Saturday, March 27, 2010

The Debts of the Lenders: China's Growing Bubble

The US - China relationship used to be marked about hand wringing recriminations about human rights and Taiwanese arms sales. Those still exist but have been relegated to the backburner before the realpolitik of economic change. China's insistence on keeping a yuan-dollar peg has resulted in a growing amount of inflation and speculative bubbles building up within the country's borders. Shut off from access to Western capital outlets (and after the events of 2008 can you really blame the country's regulators for being suspicious of US-British style finance), Chinese speculators have instead poured money into the country's dual vehicles of wealth acquisition - the stock and property markets.

Indeed, these market malinvestments have resulted in some pretty distorted changes:

SHANGHAI, China — In what may be the hottest real estate market on the planet, one fact of life seems extra cruel.
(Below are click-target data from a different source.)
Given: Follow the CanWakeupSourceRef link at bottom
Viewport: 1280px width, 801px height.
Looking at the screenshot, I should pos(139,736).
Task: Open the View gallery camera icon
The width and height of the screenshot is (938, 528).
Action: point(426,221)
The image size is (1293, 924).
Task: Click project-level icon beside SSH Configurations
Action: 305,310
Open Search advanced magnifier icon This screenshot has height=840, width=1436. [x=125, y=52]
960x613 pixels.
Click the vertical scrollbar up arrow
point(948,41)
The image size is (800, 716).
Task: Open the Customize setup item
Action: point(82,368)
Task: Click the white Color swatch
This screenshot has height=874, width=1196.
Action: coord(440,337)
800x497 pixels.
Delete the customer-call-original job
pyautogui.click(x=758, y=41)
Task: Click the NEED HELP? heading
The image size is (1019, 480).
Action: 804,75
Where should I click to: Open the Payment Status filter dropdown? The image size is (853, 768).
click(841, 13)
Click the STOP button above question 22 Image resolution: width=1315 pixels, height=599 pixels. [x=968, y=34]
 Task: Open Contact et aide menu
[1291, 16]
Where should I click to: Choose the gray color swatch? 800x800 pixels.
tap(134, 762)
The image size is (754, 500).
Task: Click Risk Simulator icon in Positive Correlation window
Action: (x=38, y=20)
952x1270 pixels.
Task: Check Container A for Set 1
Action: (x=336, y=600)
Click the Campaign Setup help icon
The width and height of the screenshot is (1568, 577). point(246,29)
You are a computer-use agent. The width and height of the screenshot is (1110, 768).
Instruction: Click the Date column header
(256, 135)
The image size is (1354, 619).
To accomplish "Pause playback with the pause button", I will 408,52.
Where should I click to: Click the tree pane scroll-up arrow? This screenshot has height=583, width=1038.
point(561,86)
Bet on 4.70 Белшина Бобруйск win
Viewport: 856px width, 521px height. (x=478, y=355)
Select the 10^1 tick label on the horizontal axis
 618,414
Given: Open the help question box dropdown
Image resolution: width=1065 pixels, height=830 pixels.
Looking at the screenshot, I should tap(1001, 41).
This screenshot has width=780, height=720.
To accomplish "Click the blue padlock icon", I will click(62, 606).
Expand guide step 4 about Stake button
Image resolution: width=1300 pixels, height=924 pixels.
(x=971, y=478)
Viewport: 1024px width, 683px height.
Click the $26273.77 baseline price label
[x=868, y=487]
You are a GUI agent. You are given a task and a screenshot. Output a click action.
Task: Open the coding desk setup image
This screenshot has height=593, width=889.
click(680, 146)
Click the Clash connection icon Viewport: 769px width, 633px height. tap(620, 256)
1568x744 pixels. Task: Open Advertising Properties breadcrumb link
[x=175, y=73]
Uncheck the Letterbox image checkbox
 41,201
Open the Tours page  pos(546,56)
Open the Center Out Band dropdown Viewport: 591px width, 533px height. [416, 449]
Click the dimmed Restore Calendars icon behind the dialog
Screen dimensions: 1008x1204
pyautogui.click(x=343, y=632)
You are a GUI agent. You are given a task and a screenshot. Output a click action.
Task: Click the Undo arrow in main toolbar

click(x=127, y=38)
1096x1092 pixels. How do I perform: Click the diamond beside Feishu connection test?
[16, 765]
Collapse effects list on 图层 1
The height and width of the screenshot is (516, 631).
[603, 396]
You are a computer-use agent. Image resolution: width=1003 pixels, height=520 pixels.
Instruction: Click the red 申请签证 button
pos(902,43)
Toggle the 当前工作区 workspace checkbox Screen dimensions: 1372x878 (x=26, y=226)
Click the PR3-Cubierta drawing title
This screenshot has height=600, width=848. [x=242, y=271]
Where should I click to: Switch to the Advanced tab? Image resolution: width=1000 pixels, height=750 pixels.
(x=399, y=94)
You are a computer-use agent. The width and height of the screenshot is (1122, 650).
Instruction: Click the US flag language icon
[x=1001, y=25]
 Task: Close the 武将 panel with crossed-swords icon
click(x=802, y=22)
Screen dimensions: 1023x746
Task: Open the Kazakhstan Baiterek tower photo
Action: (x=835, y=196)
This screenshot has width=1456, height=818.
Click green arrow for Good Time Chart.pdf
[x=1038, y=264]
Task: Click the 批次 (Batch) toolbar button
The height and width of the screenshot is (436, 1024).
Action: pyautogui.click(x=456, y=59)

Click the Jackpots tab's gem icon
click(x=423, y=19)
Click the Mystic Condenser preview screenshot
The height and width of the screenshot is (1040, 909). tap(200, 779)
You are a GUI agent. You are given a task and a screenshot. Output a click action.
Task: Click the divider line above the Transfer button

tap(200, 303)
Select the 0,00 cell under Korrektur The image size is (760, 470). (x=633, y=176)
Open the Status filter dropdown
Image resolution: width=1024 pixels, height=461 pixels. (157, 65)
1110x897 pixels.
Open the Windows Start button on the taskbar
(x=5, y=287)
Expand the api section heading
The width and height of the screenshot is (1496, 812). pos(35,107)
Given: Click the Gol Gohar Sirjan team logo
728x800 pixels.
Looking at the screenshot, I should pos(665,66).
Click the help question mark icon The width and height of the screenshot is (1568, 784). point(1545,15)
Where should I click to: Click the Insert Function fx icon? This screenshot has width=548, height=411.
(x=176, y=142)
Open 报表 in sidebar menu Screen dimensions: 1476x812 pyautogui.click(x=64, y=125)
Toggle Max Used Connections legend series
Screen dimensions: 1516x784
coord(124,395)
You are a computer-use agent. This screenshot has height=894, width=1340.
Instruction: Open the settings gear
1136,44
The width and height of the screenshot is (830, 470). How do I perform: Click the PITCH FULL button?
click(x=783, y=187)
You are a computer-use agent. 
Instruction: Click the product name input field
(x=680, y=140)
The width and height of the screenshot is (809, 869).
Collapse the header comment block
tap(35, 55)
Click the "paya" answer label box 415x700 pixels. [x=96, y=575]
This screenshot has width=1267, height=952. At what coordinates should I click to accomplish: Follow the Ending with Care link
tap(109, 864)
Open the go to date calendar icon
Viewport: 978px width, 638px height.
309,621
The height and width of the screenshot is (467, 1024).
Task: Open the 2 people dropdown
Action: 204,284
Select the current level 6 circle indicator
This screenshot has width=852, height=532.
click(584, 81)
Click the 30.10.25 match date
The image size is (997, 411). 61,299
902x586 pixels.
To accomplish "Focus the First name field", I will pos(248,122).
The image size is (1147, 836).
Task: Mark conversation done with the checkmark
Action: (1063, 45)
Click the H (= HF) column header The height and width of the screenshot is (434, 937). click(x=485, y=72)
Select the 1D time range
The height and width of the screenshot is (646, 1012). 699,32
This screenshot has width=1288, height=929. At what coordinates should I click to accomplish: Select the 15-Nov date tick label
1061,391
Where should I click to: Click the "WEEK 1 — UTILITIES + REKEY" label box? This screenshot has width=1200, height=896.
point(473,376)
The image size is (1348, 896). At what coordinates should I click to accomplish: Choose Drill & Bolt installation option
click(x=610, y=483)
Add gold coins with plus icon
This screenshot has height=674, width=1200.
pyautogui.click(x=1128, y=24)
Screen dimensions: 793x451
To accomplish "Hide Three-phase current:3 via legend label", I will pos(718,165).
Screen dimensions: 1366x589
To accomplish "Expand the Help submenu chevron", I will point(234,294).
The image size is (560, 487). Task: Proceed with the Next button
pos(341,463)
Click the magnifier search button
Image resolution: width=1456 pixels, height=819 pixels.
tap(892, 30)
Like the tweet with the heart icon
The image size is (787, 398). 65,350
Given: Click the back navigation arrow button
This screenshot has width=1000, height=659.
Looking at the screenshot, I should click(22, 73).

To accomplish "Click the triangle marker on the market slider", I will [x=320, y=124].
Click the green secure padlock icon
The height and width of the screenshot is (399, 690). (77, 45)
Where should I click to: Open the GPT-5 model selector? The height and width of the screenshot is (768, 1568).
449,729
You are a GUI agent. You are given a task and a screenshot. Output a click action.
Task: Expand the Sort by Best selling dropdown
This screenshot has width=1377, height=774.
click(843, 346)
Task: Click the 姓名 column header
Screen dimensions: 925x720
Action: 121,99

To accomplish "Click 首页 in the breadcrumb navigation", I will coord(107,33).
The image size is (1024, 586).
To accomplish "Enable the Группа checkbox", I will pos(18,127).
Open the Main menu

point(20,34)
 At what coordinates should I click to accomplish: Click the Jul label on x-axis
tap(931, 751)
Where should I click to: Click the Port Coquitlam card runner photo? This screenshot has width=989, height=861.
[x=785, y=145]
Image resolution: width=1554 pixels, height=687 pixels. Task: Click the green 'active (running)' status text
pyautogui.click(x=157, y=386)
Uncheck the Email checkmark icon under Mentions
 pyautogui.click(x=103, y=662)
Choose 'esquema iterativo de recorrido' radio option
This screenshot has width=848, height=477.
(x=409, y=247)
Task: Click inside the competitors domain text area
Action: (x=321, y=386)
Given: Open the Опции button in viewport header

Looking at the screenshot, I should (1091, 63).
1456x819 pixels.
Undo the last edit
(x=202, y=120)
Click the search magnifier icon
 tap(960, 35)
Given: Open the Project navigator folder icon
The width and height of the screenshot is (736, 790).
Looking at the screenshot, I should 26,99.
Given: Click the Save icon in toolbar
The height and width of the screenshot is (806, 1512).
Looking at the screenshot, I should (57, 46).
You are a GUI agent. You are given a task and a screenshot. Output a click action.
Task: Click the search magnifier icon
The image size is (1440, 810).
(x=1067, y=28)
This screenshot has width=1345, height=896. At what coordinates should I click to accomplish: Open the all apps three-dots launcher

In Shanghai, young women expect their boyfriends to buy a home before proposing.

“There’s a joke that goes Shanghai women can’t find husbands because they want a house, a car and a RMB1 million [$150,000] income,” said 28-year-old (male) sales rep Su Bei.

In truth, choosier women even go as far as to require that a spouse-to-be have paid off the mortgage entirely before popping the question.


HONG KONG—One is a China state tobacco company. Another, a Japanese ramen chain. And finally, there is an obscure Hong Kong semiconductor maker.

What they have in common: They are some of the latest companies to jump onto the real-estate bandwagon as prices soar to gravity-defying levels in Hong Kong and mainland China. Some experts see the growing involvement of nontraditional players as yet more troubling evidence of froth in both property markets.

Last week, a small maker of diodes and transistors called Sino-Tech International Holdings Ltd. shocked investors by announcing that it was "diversifying into the property sector," buying a luxury three-story residence in Hong Kong's swank Peak district for more than HK$280 million (US$36 million) in cash, one of the biggest sums ever for a property here.